Directions for this task :: Starting with the line that holds "1153x703 pixels.", repeat each line through the last one below, exactly. Pictures stay out.
*** Supplied entries Section Begins ***
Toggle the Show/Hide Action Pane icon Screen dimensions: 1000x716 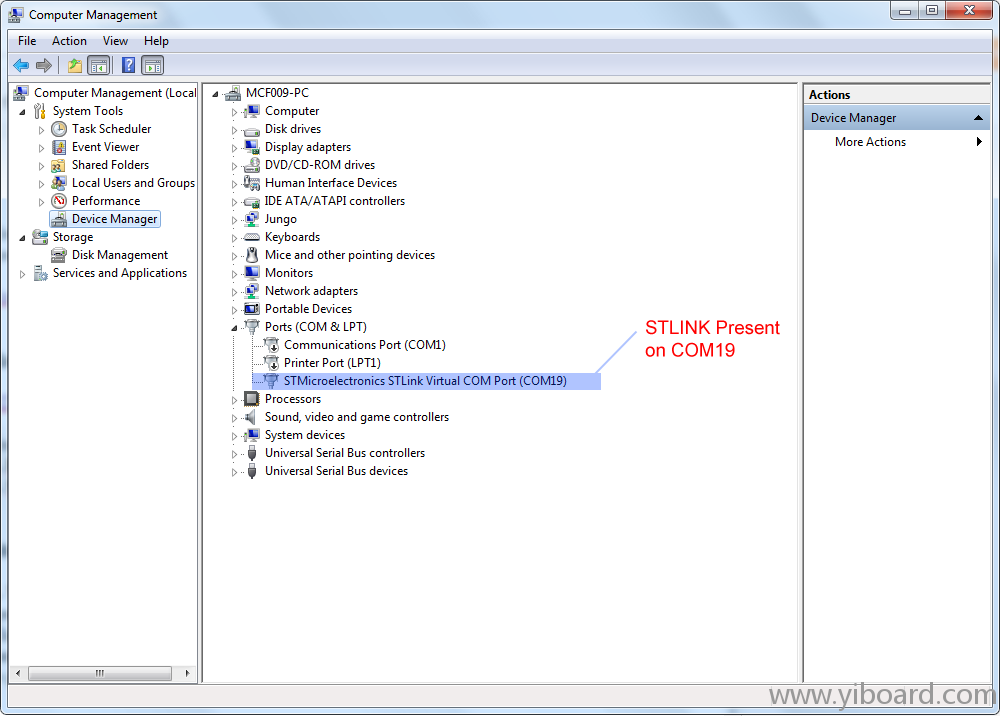(152, 66)
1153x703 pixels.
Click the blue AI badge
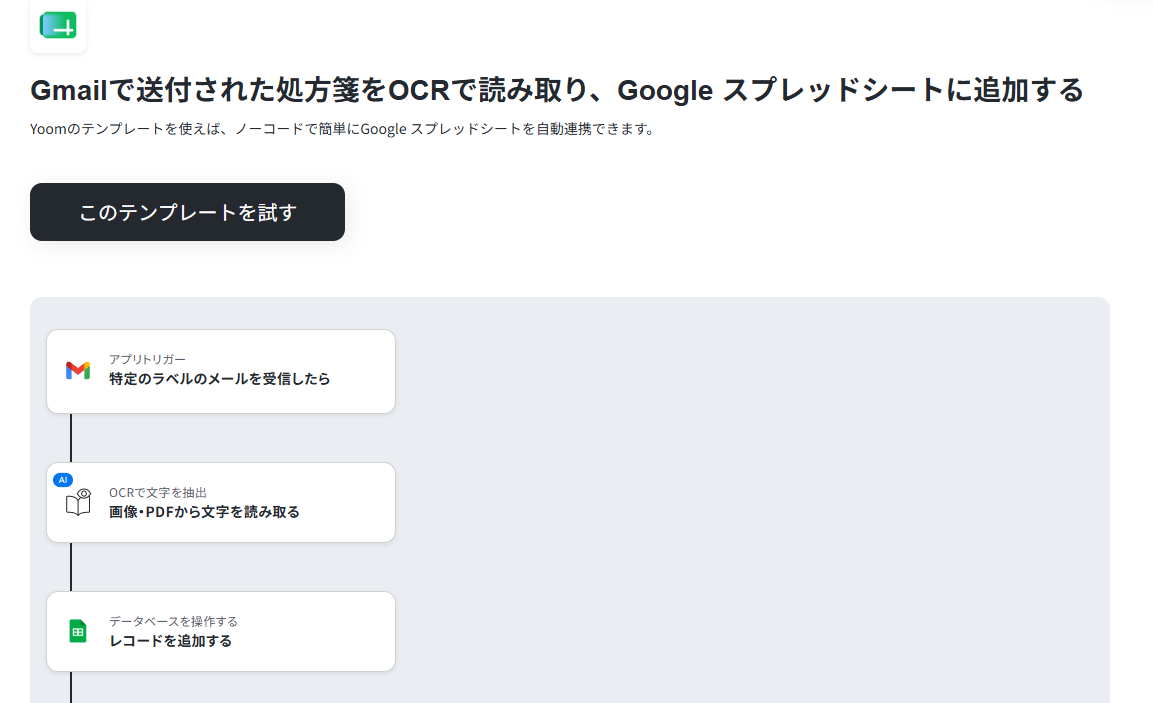pyautogui.click(x=63, y=479)
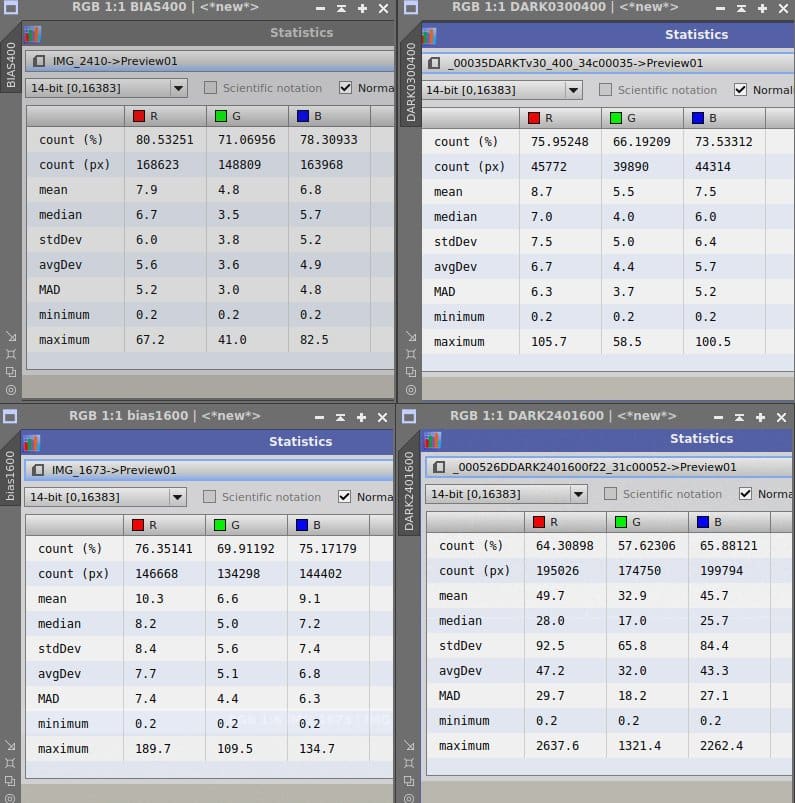Viewport: 795px width, 803px height.
Task: Open the IMG_2410->Preview01 view selector
Action: [x=210, y=61]
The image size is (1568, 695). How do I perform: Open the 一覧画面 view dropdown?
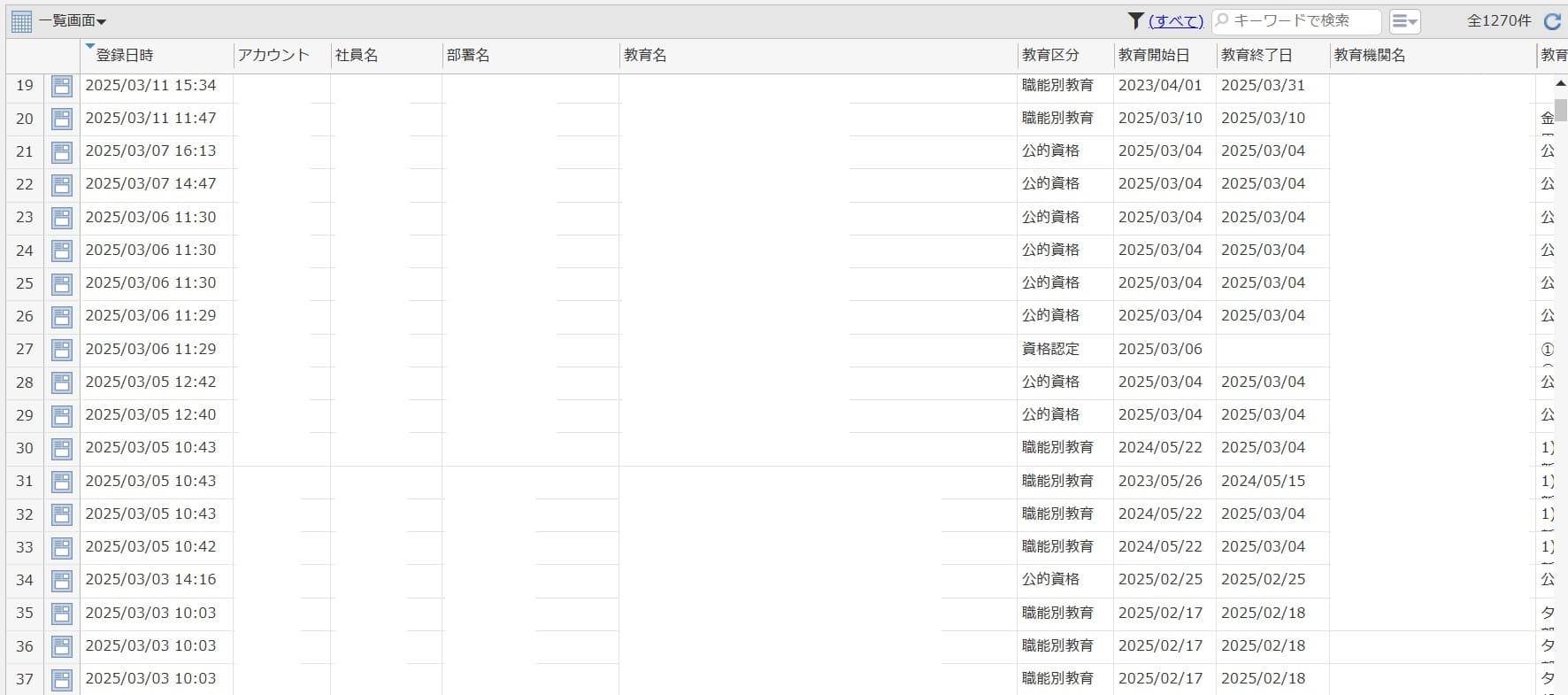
*** Supplied entries Section Ends ***
Expected answer ::
1153x703 pixels.
Click the blue AI badge
pyautogui.click(x=63, y=479)
Viewport: 795px width, 803px height.
Task: Open the IMG_2410->Preview01 view selector
Action: [x=210, y=61]
The image size is (1568, 695). How do I perform: Open the 一覧画面 view dropdown?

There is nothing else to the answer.